[Exercise directions]:
Scan the material below for the word "agent", then copy every line in which it appears.

......

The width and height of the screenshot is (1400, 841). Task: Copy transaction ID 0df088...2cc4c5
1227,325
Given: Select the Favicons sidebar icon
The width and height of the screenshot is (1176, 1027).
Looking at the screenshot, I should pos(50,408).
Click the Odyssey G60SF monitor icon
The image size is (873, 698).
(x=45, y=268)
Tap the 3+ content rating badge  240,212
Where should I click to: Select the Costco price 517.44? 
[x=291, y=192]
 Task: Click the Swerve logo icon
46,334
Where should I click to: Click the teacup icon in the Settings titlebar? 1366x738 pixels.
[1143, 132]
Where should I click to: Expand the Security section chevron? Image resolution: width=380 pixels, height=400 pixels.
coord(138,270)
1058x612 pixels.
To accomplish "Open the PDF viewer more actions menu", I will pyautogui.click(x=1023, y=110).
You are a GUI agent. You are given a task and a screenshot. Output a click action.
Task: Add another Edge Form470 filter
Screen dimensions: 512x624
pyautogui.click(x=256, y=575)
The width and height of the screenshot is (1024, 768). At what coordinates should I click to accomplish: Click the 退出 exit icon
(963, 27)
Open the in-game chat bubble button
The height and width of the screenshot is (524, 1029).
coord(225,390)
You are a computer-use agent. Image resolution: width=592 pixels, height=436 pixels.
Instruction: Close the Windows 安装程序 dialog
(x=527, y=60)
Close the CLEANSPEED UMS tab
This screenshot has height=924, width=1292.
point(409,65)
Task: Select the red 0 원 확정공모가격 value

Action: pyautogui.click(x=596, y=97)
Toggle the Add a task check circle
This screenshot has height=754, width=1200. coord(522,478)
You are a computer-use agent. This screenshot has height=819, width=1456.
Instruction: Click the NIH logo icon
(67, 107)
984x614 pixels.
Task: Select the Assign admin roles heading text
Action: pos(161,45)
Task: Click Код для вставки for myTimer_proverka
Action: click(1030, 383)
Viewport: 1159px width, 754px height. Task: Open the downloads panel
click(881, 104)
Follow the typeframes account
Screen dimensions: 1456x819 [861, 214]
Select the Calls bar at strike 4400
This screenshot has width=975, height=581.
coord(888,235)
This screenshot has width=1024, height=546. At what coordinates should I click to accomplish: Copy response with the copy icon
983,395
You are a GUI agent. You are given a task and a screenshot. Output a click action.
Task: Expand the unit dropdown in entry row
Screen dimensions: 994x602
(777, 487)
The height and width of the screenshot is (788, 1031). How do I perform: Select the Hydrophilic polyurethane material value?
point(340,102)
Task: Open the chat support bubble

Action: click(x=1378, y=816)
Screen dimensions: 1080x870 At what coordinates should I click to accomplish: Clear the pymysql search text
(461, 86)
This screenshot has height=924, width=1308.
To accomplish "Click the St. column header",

......

[Your response]:
You are a GUI agent. You are given a task and a screenshot. Output a click action.
You are a computer-use agent. Image resolution: width=592 pixels, height=436 pixels.
You are a computer-use agent. This screenshot has height=819, width=1456.
You are a GUI agent. You are given a task and a screenshot. Output a click action.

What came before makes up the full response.